En mayo de 1936 tiene lugar su tercera exposición individual  en Madrid con la serie de 16 cuadros de Cloacas y Campanarios, la serie de 12 obras de Arquitecturas minerales y vegetales, y 16 dibujos de Construcciones rurales, que publicaría en 1949 la Librería Clan, Realizó por entonces una exposición de surrealismo internacional en las New Burlington Galleries de Londres.

Al estallar la guerra civil el 36, Maruja Mallo huye a Portugal, donde la recibe Gabriela Mistral, quien en aquel momento era embajadora de Chile en Portugal. Toda su obra cerámica de esta época es destruida en la guerra. Poco tiempo después, se traslada  a Buenos Aires, recibiendo una invitación de la Asociación de Amigos del Arte, a dar una serie de conferencias sobre la temática popular en la plástica española.

Inició su exilio en Argentina, que duro 25 años, y allí  recibió un rápido reconocimiento, colaboró en la famosa revista de vanguardia Sur, Es una etapa de su vida en la que se dedica a viajar, vive entre Uruguay y Buenos Aires, y a diseñar, pintar, en definitiva a crear y crear. También se suceden exposiciones en París, Brasil y Nueva York.

El 2 de agosto de 1938 se estrena en México, la Cantata en la tumba de Federico García Lorca, de Alfonso Reyes, con música de Jaime Pahissa y escenografía de Maruja Mallo. De su paso por Buenos Aires, el Museo del Dibujo y la Ilustración, atesora en su colección dos témperas sobre papel, representando animales mitad real y mitad fantásticos.

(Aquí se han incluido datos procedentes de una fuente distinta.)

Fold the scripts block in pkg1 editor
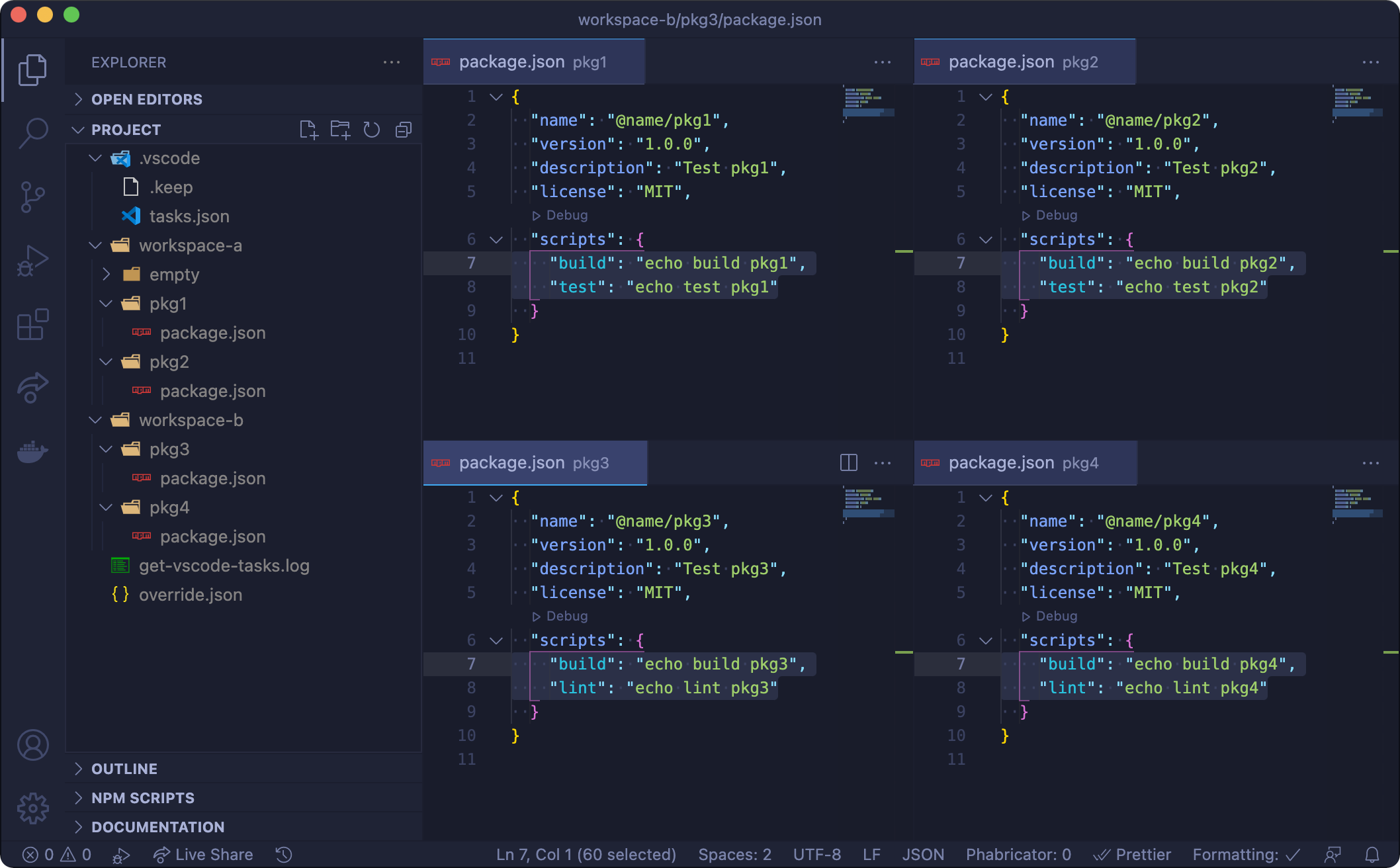 496,239
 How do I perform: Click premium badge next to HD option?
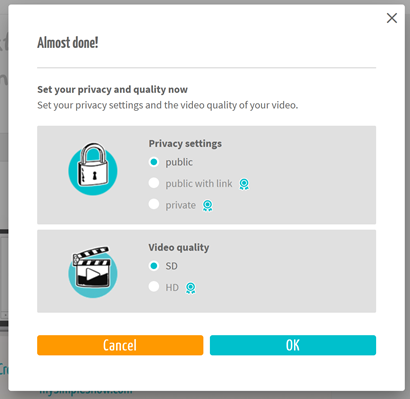tap(190, 288)
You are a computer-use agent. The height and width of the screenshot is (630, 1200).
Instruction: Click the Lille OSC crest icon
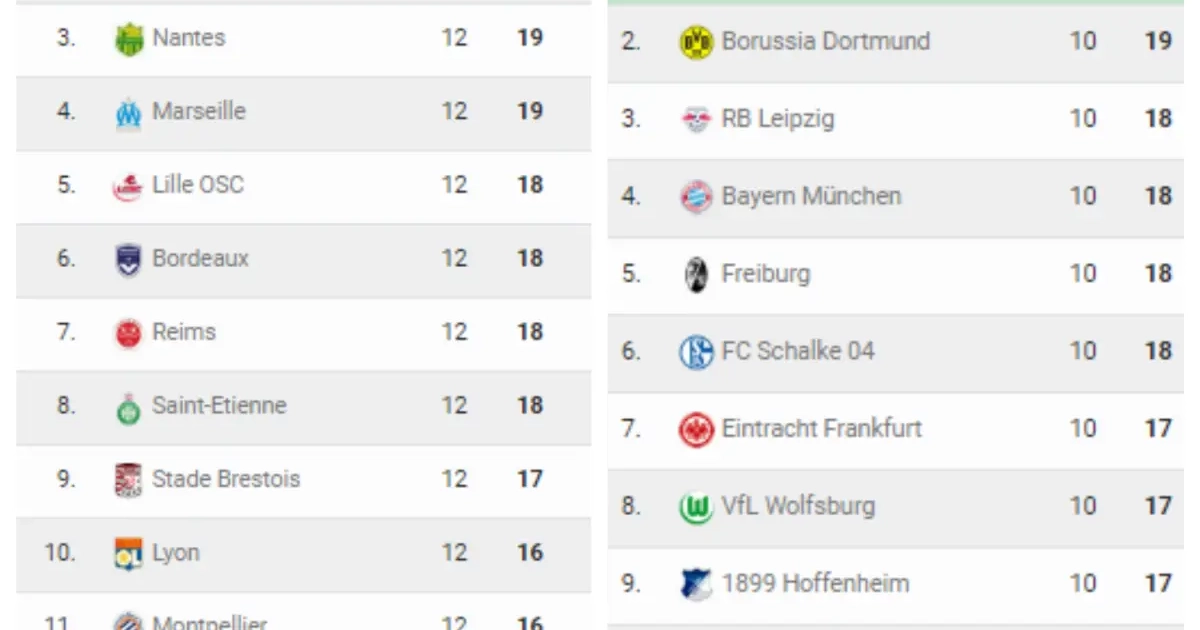[129, 187]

A los 37 años publicó el libro Lo popular en la plástica española a través de mi obra (1939), y empezó a pintar especialmente retratos de mujeres, cuyo estilo fue precursor del arte pop estadounidense.

En 1942 se publica el libro Maruja Mallo, con  donde se reproducen textos de la autora.  En 1948 realiza una exposición en la galería Carroll Carstairs de Nueva York. En 1949 deja Argentina y se traslada a Nueva York. En marzo de 1950 expone en la Galerie Silvagni de París y, en 1959, en la galería Bonino de Buenos Aires. Finalmente viaja desde Nueva York a Madrid para regresar a España en 1962, tras veinticinco años de exilio.

Cuando regresó se instaló en Madrid, donde realizó una exposición en la galería Mediterráneo. La que fuera una de las grandes figuras del surrealismo de preguerra es casi una desconocida en su tierra y su vida pública desaparece. Pero no le importó  y, casi como un símbolo, dibuja de nuevo la portada de la Revista de Occidente.

En 1979 comenzó su última etapa pictórica con Los Moradores del vacío. Tenía ya 77 años, pero aún conservaba esa frescura y vitalidad que la acompañaría durante toda su vida. En la década de 1980 le ofrecieron varias exposiciones y premios, como la Medalla de Oro al mérito en las Bellas Artes, concedida por el Ministerio de Cultura en 1982, y el Premio de Artes Plásticas de Madrid.

En 1990 recibió la Medalla de Oro de la Comunidad de Madrid y en 1991 la Medalla de Galicia. En 1992, con motivo de su 90 cumpleaños, se celebra una exposición en la galería Guillermo de Osma de Madrid, que muestra, por primera vez, series de los cuadros pintados en la época de su exilio en América. En 1993 tiene lugar una gran exposición antológica en Santiago de Compostela que inaugura el nuevo Centro Gallego de Arte Contemporáneo.  Murió a los 93 años.